Set out the part that opens with the line containing "Where should I click to: Show" and closes with the line containing "coord(295,325)" as a Markdown table with the columns Row and Line, numbering each non-blank line and omitting the pictures.

┌─ Listing

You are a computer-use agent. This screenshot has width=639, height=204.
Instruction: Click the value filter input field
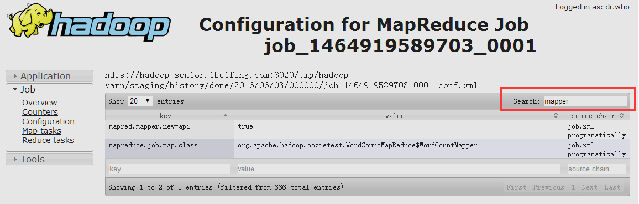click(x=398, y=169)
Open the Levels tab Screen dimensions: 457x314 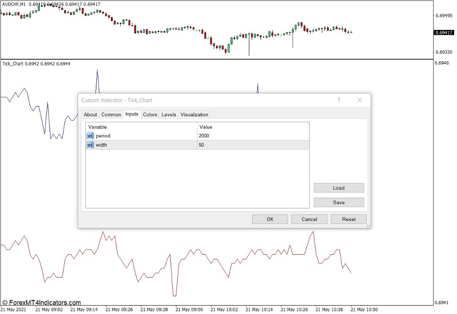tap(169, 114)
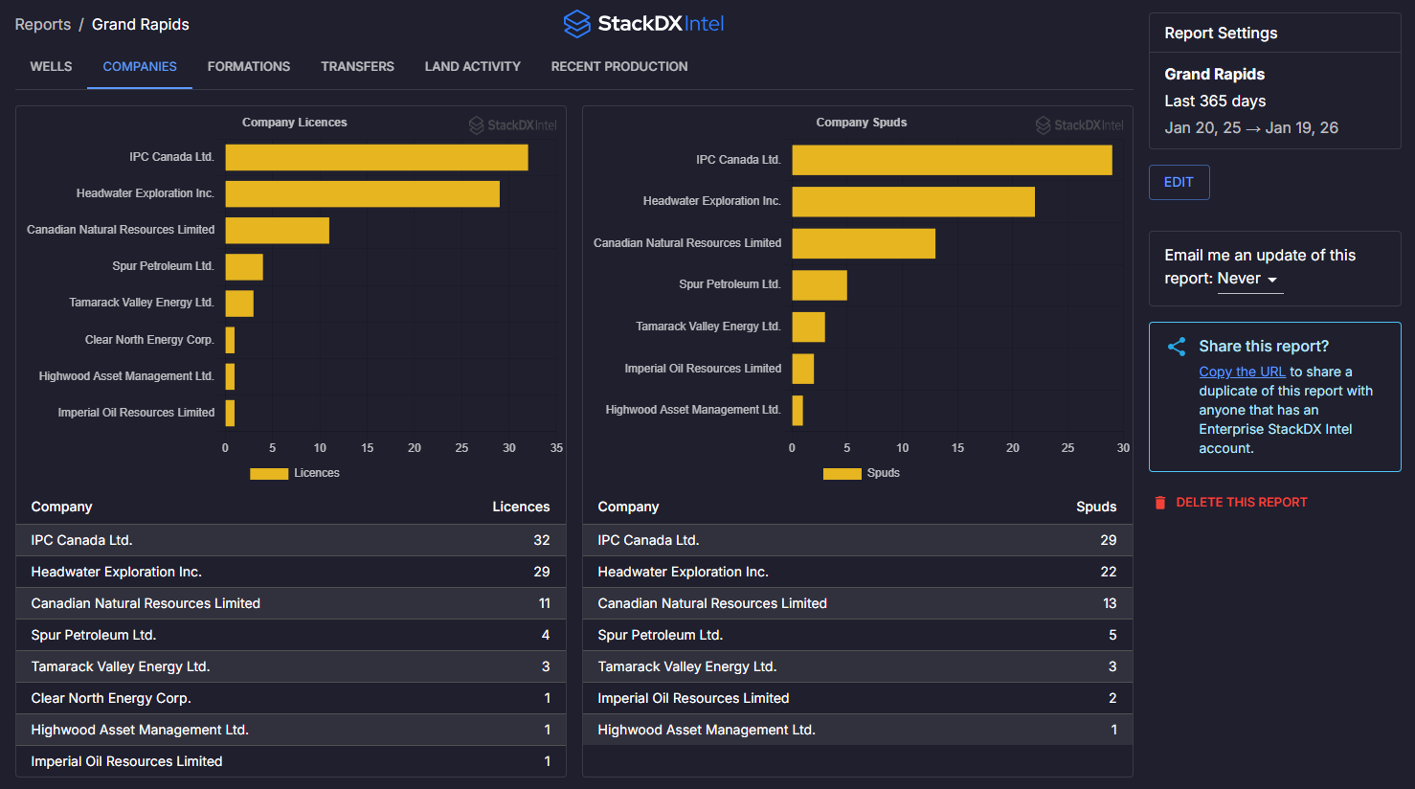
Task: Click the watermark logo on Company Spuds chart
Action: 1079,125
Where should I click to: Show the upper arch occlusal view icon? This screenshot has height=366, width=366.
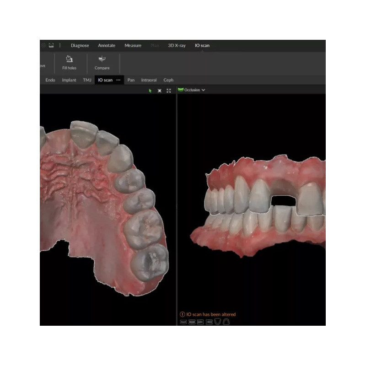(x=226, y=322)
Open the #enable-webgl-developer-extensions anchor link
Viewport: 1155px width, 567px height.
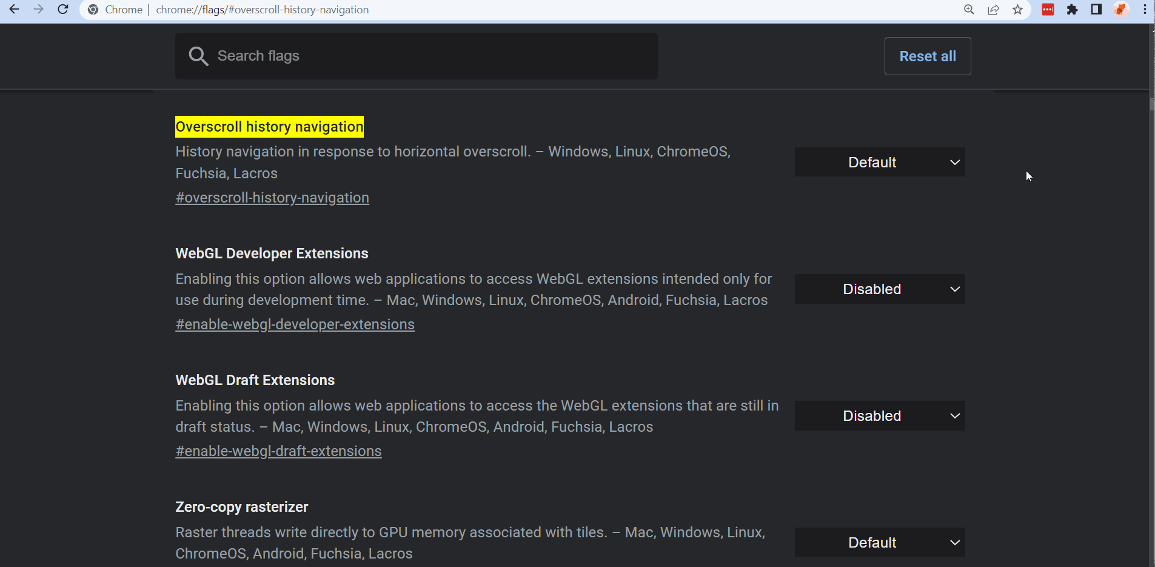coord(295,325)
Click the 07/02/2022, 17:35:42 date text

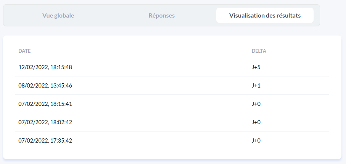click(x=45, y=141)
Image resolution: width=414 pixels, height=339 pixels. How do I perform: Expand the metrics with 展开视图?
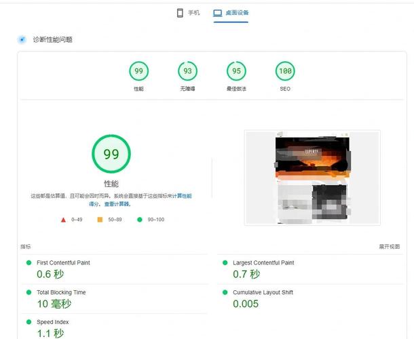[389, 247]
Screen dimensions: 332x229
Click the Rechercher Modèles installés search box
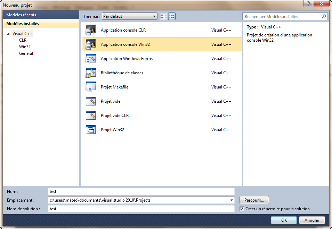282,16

└─
┌─ Listing

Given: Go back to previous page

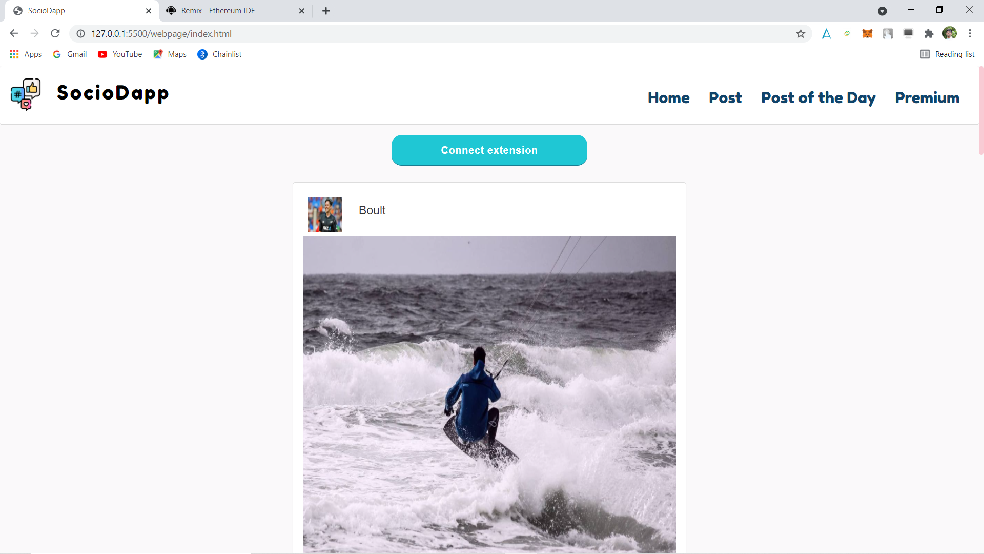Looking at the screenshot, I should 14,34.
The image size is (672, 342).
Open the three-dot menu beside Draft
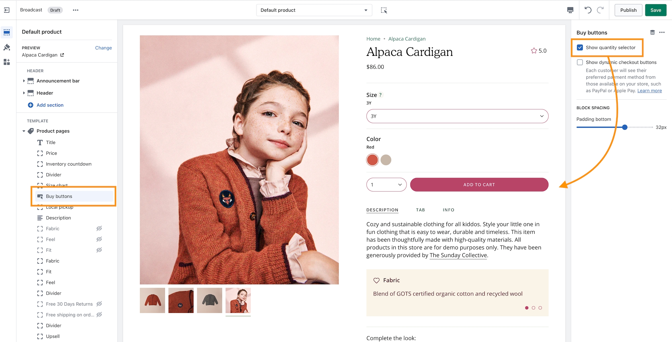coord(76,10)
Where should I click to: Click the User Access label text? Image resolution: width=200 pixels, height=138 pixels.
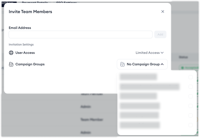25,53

└─

▸ **Solution below**:
| Row | Line |
|---|---|
| 1 | Where should I click to: Show the upper arch occlusal view icon? This screenshot has height=366, width=366. |
| 2 | (x=226, y=322) |
| 3 | Open the #enable-webgl-developer-extensions anchor link |
| 4 | Viewport: 1155px width, 567px height. |
| 5 | coord(295,325) |